Have you ever gone online to roast a business after they delivered you a spectacularly disappointing experience? Be honest—you at least considered it, right?
The internet provides many platforms and avenues to vent that steam when a sketchy company, lying salesperson or faulty product sets your teapot boiling. Some look for internal resolution, with a phone call or email to customer service. Others take their frustration public, telling their story on social media, their blog site, or in an online review.
Negative online reviews affect your business. Period. But in what way and to what extent? Here are four principles we’ve learned from watching how negative reviews affect businesses (and four actions you can take to manage them).
Negative Reviews Amplify Your Failures
We all mess up. Your business is no exception. How those mistakes are dealt with is vital to your reputation.
Negative online reviews testify to your failures, leaving a loud record for others to read. If you messed up and it made it to an online review, the whole world has just heard the conversation on speakerphone.
Negative reviews broadcast errors and make sure more people hear the story, causing doubt for those relying on reviews to know if they should trust your business.

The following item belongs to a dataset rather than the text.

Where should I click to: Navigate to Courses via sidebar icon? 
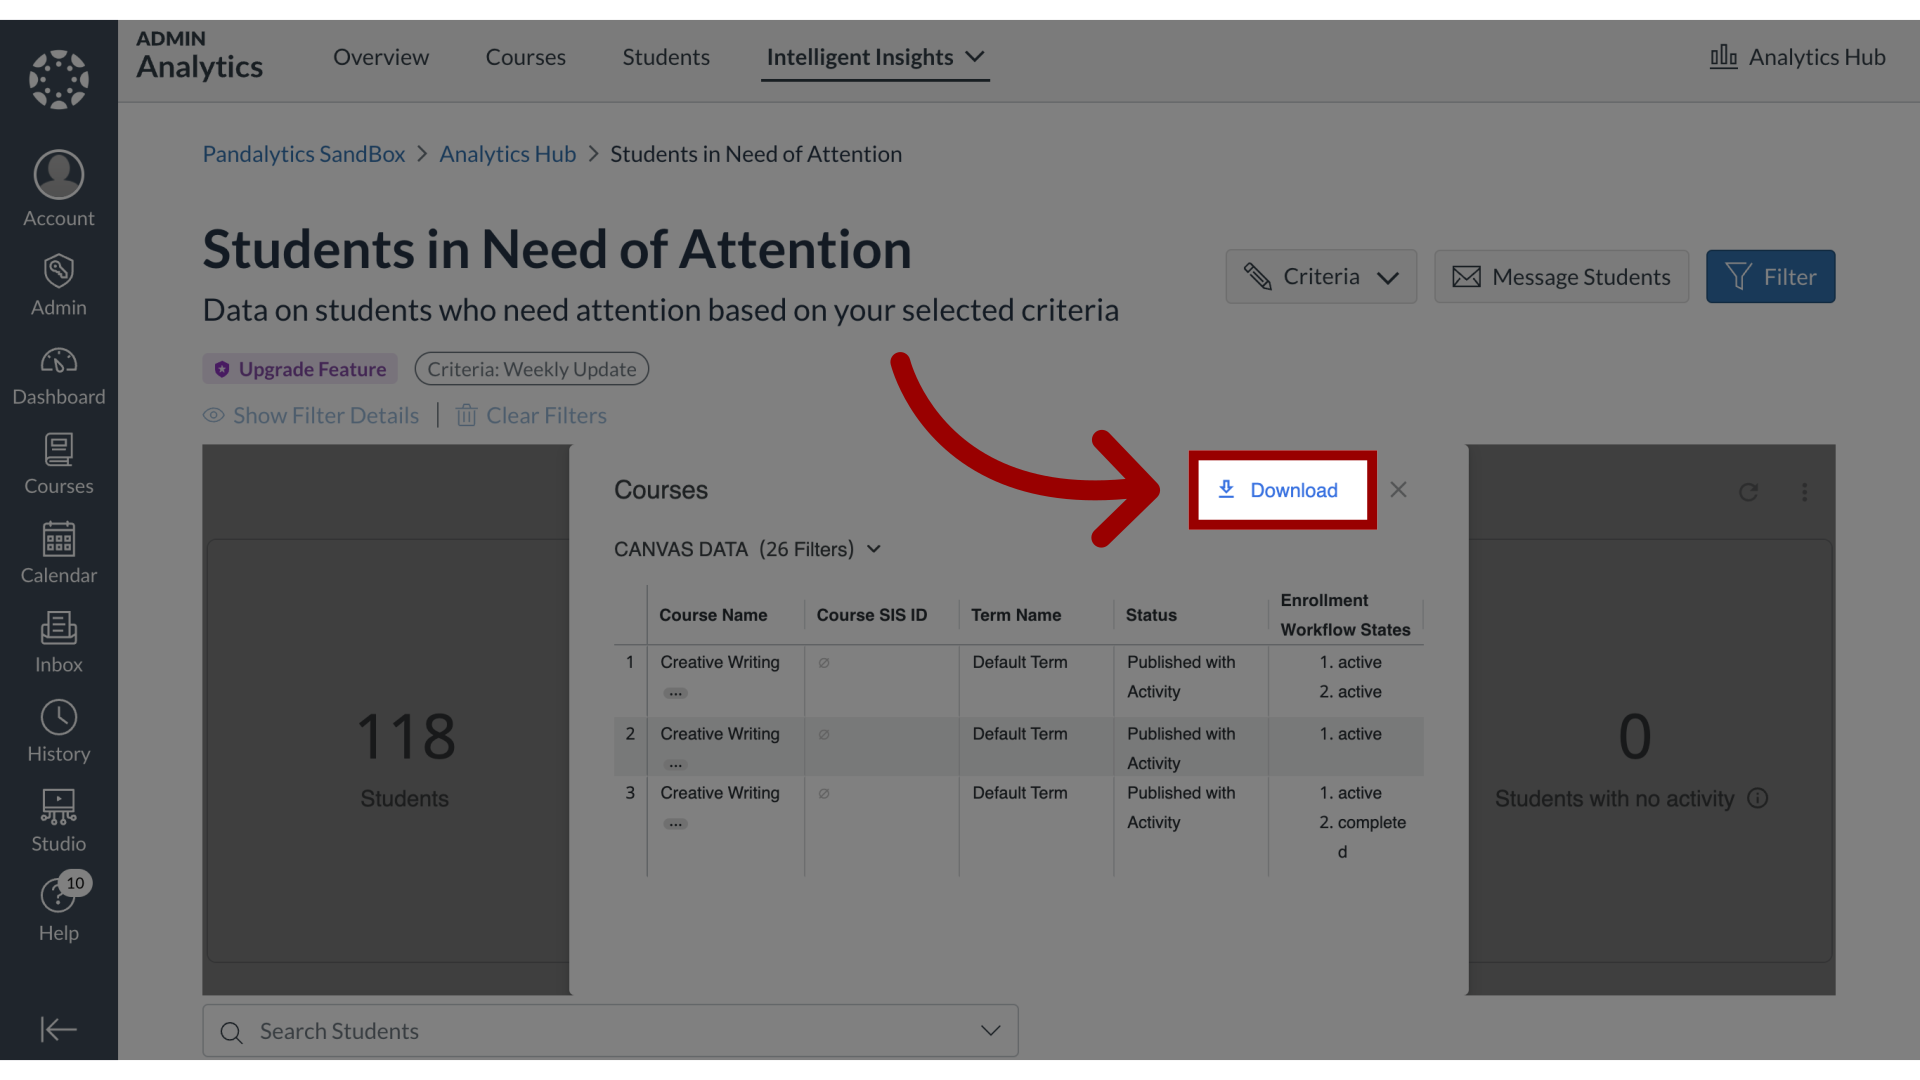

Negative Reviews Scare Customers Away
A fool is someone who hears advice and fails to take heed. When your customer or client leaves a negative online review, they are advising others: Stay away!
If a potential customer is browsing the internet for a product or service and repeatedly read, “Stay away!” based on reviews, they’d be a fool to go through with a purchase or contract. They’ve been warned that they have a high chance of being disappointed by the decision, and they’d be wise to find an alternative.
Negative reviews, though they vary in credibility, scare customers away by making them fear the worst will happen to them with your company. Customers now have low trust in their transaction, and are likely to take their business elsewhere. You won’t even know they considered you.
Negative Reviews Help Your Competition
Potential customers will often still make a purchase, even if they are scared away from your company. Where will they go? To your competition.
Your negative reviews give your competitors a leg up in race for market share. Reviews telling of bad experiences make your potential customers feel better about trusting your competition rather than you. You’ve given them an easy road to an alternative, because they were warned by your past failures.
Negative Reviews Make Customers Cautious
Sometimes, even when warned, people take the risk. Your potential buyer looks at your company, and they like what you have. You’re an industry leader, and maybe even have a solid brand to build credibility. They want your offering, but they go ahead and research online to know what to expect from other customers.
While skimming through online reviews, the buyer finds some alarming negative feedback. They hear that some customers received fakes. Others were promised a certain timeline and delivered another, arriving after the wedding!
The potential buyer may still go through with a purchase from your business; however, they’re no longer optimistic or even neutral. The well-researched buyer is now extremely cautious in choosing you. They are anxiously waiting for something to go wrong. They look for issues, even minor.
Negative online reviews set you up for failure by creating a poor expectation from your customer.
So… What Do I Do With Negative Reviews?
If you get a negative review, relax. The worst thing you can do is to overreact and defend yourself. Mixed reviews (especially those that complain about very picky issues) can make you more credible than having a perfect 5.0-star rating. Spiegel found that purchase likelihood peaks in the 4.0 to 4.7 range. That means a few less-than-perfect reviews won’t kill your business. Breathe… it’s going to be okay.
However, if negative reviews cloud your visible feedback, you’re in for trouble. Customers are silently taking your potential revenue somewhere else, and profits will drop. Take action today to address negative online reviews.
Here are our suggestions to manage negative online reviews:
- Take immediate action to resolve complaints expressed in negative online reviews. Use a review monitoring software to be notified immediately when you receive a negative review. Reach out to the unhappy customer right away. Seek to amend the issue, and negotiate a fair solution. Oh, and kindly ask them to update their review if you’ve fixed the problem.
- Listen closely to the themes found in your negative reviews. One negative experience is inevitable. If you see a number of reviewers concerned by the faulty adapter powering your device, get to the root of the problem in production. If clients can’t get a hold of you, check your emails more often, or hire someone to answer the phone.
- Find better ways to hear complaints internally. Follow up with customers after a purchase to ensure everything went okay. Make sure it’s easy to find your customer service number or a feedback form on your website.
- Recruit positive reviews. Ask for and amplify the voice of your happy customers to tell the positive side of your company. Outweigh the bad with good, and make it more likely that your leads will choose you over your competition.
Don’t be a victim of a few angry customers yelling into the internet. Actively manage negative online reviews by hearing and responding, and you’re sure to build more trust… and grow revenue.